As is well known, evidence characterized loosely as consciousness of guilt evidence can easily jeopardize the fairness of a trial unless very carefully handled. See R. v. White, No. 1 1998 CanLII 789 (SCC), 1998, 2 SCR 72, 125 CCC (3d) 385 at paragraph 22.
This cross-examination fits well into that category. An attempt to lead as evidence in-chief without direct evidence that Walters asked Suri to lie for him, would not have been permitted. Worse, to allow this evidence in re-examination would be a not insignificant legal error.
Furthermore, particularly given that this was elicited at the last proceeding, this evidence was clearly anticipated by the Crown and the attempt to illicit it should have been in-chief. So not only was it of high prejudice with no probative value, it was an example of the Crown impermissibly splitting their case.
I would also caution generally that the cross- examination of Suri under section 9.2 ought to be conducted with restraint. I reserve the right to permit Mr. Abbey to conduct further cross-examination if the remaining re-examination strays beyond proper bounds. So that's the ruling.
MR. ABBEY: Thank you, Your Honour.
MR. MCGUIRE: Yes, thank you, Your Honour. At the top of page 99, that question is still in and those answers and questions are still in.
THE COURT: Yeah, I don't see the need to point out that Mr. Abbey is Mr. Walters' lawyer. I'm not sure where that's going. I think it's pretty obvious. So - but yes, the first question there about the, about the help him a little bit, that's, that's fair enough.
MR. MCGUIRE: Right. And I don't know if it matters, I guess by way of explanation, the, the basis for that cross, Your Honour, I understand Your Honour's point and I accept it and, and, and you're likely right. In fact, you know, you're deemed to be right but it was....
THE COURT: Likely right and deemed to be right, that’s - thank, thank you very much for that.
MR. MCGUIRE: You're welcome.
THE COURT: Thanks.
MR. MCGUIRE: The - it was based on the Court of Appeal for Ontario's decision in Dayes, D-A-Y-E-S, where I think it was Justice LaForme saying - it might've been Justice LaForme saying within a scope of 9.2 it's permissible to cross-examination a witness about the witness' motivation to make an inconsistent statement. So that's what that was aimed at. Not at Mr. Walters after the fact conduct or consciousness of guilt, but Mr. Suri's desire to assist his friend because they were friends. That was the point of it. Although I understand Your Honour's point and I guess in the probative prejudice balance, Your Honour has assessed that and found them to be too prejudicial. I just wanted you to know I wasn't flouting the rules of, of, of post-offence conduct. That was the theory behind that cross.
THE COURT: Right.
MR. MCGUIRE: You're allowed to explore the motive why someone may have changed their evidence.
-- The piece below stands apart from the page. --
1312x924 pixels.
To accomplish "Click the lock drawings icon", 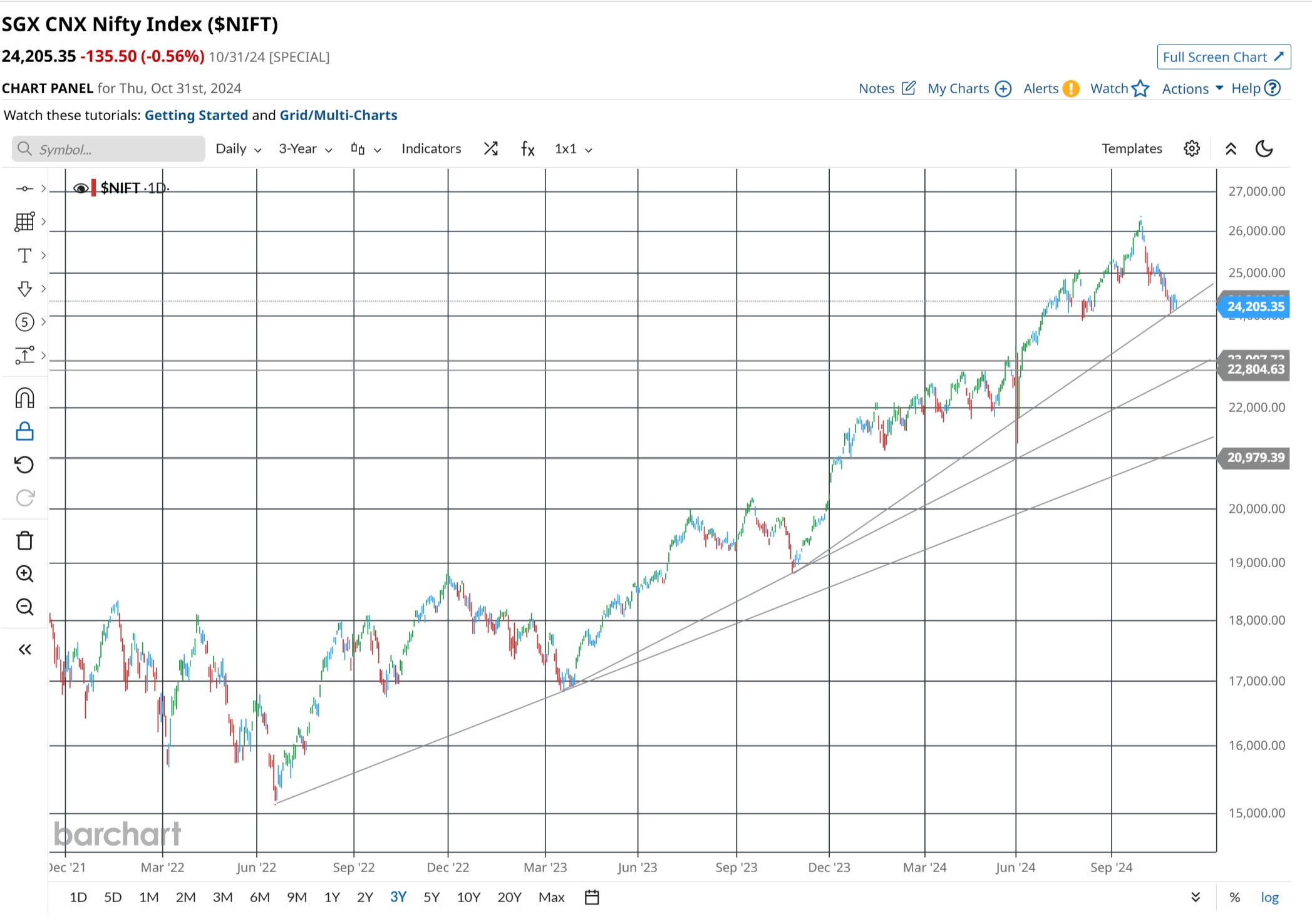I will [24, 431].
THE COURT: Right. Okay, well, I won't comment any further on it. My, my ruling certainly stands and....
MR. MCGUIRE: Yeah, but I'm not trying to re- litigate, I'm just, I guess, showing I'm - I had somewhat clean hands in embarking on that cross at the last trial.
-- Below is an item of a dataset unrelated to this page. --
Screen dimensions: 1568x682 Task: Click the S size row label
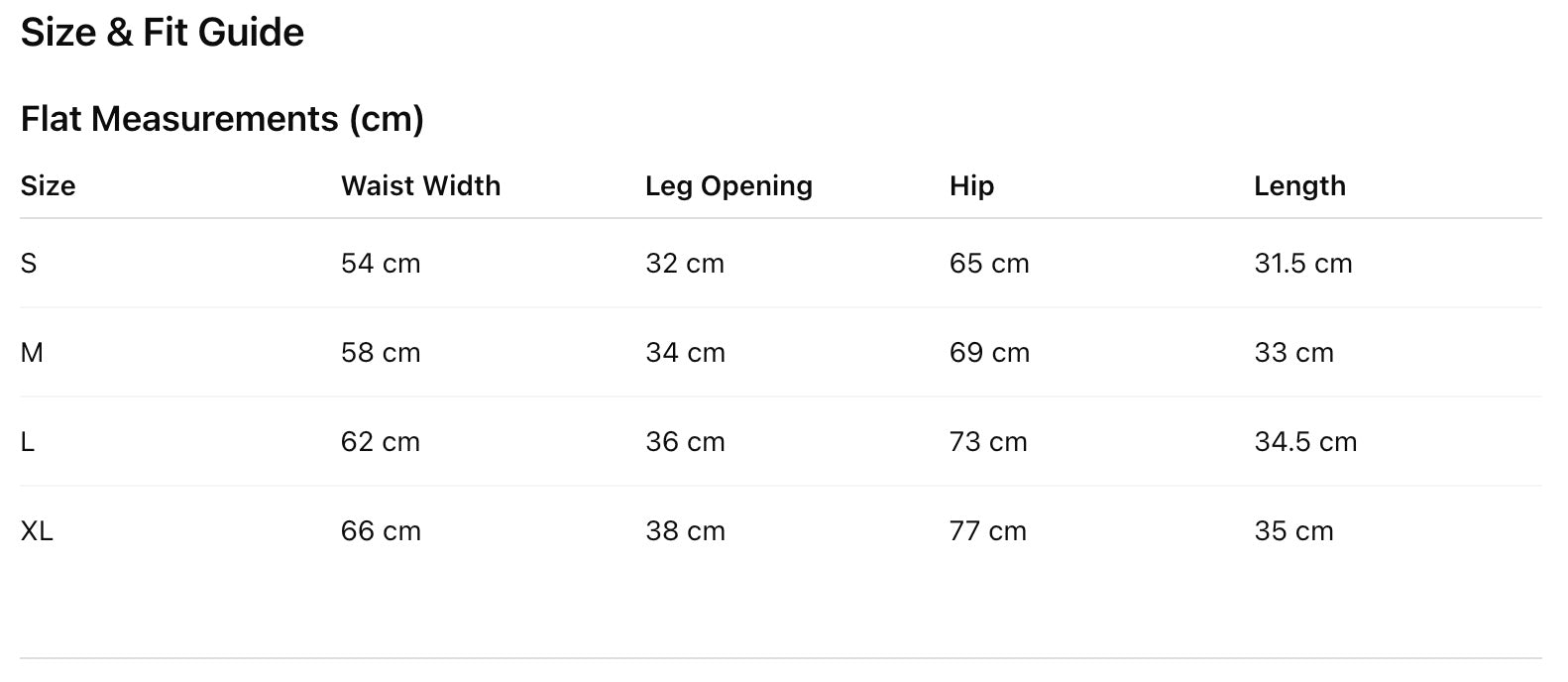[29, 264]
THE COURT: Somewhat clean, yeah. MR. MCGUIRE: Somewhat clean.
THE COURT: Okay. Can we have Mr. Suri then, please?
...END OF EXCERPT
Certification
FORM 2
Certificate of Transcript
Evidence Act, Subsection 5(2)
I, Brenda Ferland, certify that this document is a true and accurate transcription of the recording of R. v. Beals et al in the Superior Court of Justice held at 7755 Hurontario Street, Brampton, Ontario taken from Recording(s)
No. 3199_212_20220408_093650 30_HARRISDAVI which has been certified in Form 1 by J. Gayle.
(Date) (Signature of authorized person)
This certification does not apply to ( i.e. Rulings, Reasons for Judgment, Reasons for Sentence, Charge), which was/were judicially edited.